The U.S. e-bike industry launches battery recycling program


Getting people to swap their short car trips for electric bike rides could drastically reduce transportation emissions. But widespread e-bike use poses another downside for the environment: What to do with all the lithium-ion batteries that eventually will need to be replaced.

E-bike battery recycling programs are common in Europe, where e-bike use has been more popular, but in the U.S., the infrastructure is lacking. In 2022, though, that will change, with the launch of an industry-wide electric bicycle battery recycling program, a joint effort from PeopleForBikes, a bicycle trade association and advocacy organization, and Call2Recycle, a battery recycling nonprofit—and one both organizations say is a first for uniting a transportation sector under one battery recycling solution.

Analysts estimate that more than 12 million electric bikes will be sold in the U.S. this decade. That’s a good thing for reducing carbon emissions—a study conducted in Portland found that increasing e-bike use there by 15% could reduce total transportation CO2 emissions by 12%—but could pose some other concerns. E-bike batteries last between three and seven years on average, and they are often treated as hazardous waste, making them hard to dispose of. Producing the batteries also requires mining raw materials like nickel, cobalt, and lithium, which comes with environmental and labor concerns.

[Photo: Call2Recycle]

The U.S. e-bike battery recycling program aims to address both those impacts by looking at the whole lifecycle of these vehicles and their batteries. “It’s fantastic to be able to get an e-bike on the road and [reduce emissions], but if you’re not paying attention to what happens to the batteries at end of life, basically you’re going to end up with piles and piles of batteries,” says Call2Recycle CEO Leo Raudys.

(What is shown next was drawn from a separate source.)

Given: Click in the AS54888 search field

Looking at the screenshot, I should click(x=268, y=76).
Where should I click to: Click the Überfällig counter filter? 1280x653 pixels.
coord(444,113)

Right now, most recyclers can recover 75% to 80% of the materials from an e-bike battery, which means less raw materials need to be extracted. In the next 10 years, Raudys thinks it’ll be possible to get that figure over 95%. “Every ounce of material that we don’t have to mine from the Earth is much better for the planet,” he says. “We’re truly moving toward a circular approach.”

Beginning in February 2022, electric bicycle retailers will be invited to join the recycling program. Raudys says they’re targeting about 3,000 bike shops across the country to voluntarily sign up to be involved. From there, the employees and bike techs will be trained on how to safely collect and ship the batteries, and Call2Recycle and People for Bikes will spread the word to riders on how to know when their e-bike battery is at the end of its life, and where to go to remove and recycle it.

“The idea is to make the recycling of the battery as easy as buying the bike in the first place, Raudys says. “You use the locators, drop it off, and you’re done.” Behind the scenes, though, there’s more work: Bike shops will get the safety gear needed to handle the batteries, and the program has had to work with the Department of Transportation to get a special permit ensuring they can ship the batteries to the recyclers they’re working with. (Shipping, which will be done through UPS, is paid for by the program; bike companies will pay a fee into an industry-wide fund for the battery recycling). Along with the drop-off locations. at-home collection kits will be available later in 2022.